16 Reliability of ROAR-Sentence
ROAR-Sentence is a timed measure and the score is computed as the number of correct trials minus the number of incorrect trials in the alloted period time window. Originally, ROAR-Sentence was 3 minutes long but (Yeatman et al. 2024) demonstrated the cutting the time in half to 90 seconds had very little impact on reliability and validity of the measure. ROAR-Sentence consists of a collection of equated test forms where sentences are presented in a fixed order. We first report our methodology for equating test forms (Section 16.1) and then report alternate form reliability (Section 16.3).
16.1 Equating ROAR-Sentence test forms
ROAR-Sentence consists of multiple parallel forms co-developed by human researchers and generative AI. Generative AI greatly reduces the time and resources required to create multiple tests forms, and (Zelikman 2023) has shown that the quality of AI-generated forms is highly comparable to those created by humans.
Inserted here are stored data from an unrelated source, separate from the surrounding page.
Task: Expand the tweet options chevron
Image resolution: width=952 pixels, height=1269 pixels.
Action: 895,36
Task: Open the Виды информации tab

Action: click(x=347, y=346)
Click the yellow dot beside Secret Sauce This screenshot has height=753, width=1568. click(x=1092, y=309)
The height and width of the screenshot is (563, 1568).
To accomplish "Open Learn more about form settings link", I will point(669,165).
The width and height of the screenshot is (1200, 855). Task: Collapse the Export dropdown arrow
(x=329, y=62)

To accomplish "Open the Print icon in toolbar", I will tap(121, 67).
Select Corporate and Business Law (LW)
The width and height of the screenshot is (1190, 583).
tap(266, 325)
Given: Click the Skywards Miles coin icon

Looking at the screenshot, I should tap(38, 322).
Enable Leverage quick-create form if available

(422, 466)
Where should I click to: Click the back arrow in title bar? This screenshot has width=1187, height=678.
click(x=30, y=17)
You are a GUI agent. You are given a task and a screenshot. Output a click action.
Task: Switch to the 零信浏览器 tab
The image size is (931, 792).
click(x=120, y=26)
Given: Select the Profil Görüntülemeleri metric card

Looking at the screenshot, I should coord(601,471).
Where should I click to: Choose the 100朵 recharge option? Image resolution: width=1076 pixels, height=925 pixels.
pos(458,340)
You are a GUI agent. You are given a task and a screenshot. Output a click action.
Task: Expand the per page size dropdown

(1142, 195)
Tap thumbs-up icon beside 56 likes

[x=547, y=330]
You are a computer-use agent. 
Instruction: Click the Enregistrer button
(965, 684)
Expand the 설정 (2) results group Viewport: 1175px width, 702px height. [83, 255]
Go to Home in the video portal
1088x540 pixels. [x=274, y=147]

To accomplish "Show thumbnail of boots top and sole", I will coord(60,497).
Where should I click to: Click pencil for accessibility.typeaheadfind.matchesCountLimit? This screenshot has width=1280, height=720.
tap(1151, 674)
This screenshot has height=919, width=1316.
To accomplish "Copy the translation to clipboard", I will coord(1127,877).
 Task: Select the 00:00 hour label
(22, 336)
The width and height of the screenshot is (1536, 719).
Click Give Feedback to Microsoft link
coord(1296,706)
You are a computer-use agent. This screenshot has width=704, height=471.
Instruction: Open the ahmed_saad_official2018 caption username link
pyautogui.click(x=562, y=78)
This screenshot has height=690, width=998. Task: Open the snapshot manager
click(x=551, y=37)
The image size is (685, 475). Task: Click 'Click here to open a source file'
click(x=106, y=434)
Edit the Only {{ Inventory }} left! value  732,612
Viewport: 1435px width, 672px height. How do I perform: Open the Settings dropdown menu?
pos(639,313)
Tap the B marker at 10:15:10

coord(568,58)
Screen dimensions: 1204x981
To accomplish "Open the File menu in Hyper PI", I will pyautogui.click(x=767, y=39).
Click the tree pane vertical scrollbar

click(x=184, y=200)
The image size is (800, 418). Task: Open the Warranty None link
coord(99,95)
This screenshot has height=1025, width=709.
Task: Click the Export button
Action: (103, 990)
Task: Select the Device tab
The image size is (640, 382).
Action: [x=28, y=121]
These test forms were equated using equipercentile equating through the equate package.
Figure 16.1 a) shows the equated scores across the test forms. Equating enables ROAR-Sentence to randomly select from multiple available test forms, thereby minimizing the potential for practice effects when students encounter the same test form across different testing windows. Figure 16.2 b) provides a separate plot showing the standard error of the equipercentile equating.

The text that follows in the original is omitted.